What is expected:
Pick out each line in the entries below that contains the word "before", and copy those lines.

Records:
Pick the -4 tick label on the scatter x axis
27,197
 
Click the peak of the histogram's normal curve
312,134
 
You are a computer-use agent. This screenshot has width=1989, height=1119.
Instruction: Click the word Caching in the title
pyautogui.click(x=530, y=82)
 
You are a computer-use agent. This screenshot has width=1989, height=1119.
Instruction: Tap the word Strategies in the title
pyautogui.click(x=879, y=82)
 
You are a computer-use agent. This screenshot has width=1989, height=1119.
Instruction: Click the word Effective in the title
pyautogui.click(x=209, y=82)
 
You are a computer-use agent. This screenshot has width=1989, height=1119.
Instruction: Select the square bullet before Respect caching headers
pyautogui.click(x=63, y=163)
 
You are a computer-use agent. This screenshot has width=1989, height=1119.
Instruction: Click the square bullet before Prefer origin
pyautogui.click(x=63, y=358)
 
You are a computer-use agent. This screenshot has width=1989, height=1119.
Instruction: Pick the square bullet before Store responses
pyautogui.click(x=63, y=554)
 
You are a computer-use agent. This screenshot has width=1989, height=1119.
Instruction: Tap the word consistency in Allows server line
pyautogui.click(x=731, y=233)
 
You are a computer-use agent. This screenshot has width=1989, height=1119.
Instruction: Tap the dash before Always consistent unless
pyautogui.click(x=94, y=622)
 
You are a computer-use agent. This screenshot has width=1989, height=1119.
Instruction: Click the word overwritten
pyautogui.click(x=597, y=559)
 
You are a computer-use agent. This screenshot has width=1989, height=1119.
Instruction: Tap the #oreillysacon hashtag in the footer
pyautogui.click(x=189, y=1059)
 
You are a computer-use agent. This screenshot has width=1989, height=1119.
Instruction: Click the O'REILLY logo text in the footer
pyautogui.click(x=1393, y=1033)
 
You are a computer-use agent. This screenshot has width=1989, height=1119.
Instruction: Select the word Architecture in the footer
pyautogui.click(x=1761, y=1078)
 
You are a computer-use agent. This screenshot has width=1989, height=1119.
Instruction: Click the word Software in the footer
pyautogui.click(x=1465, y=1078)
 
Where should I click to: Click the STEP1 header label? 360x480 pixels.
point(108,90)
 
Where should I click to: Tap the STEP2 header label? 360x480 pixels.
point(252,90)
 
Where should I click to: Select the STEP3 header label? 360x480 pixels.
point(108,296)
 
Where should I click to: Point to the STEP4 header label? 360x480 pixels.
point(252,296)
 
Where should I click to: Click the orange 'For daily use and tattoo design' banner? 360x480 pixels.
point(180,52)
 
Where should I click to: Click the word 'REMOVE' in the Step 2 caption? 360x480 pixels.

Exercise answer:
Instruction: Select the square bullet before Respect caching headers
Instruction: Click the square bullet before Prefer origin
Instruction: Pick the square bullet before Store responses
Instruction: Tap the dash before Always consistent unless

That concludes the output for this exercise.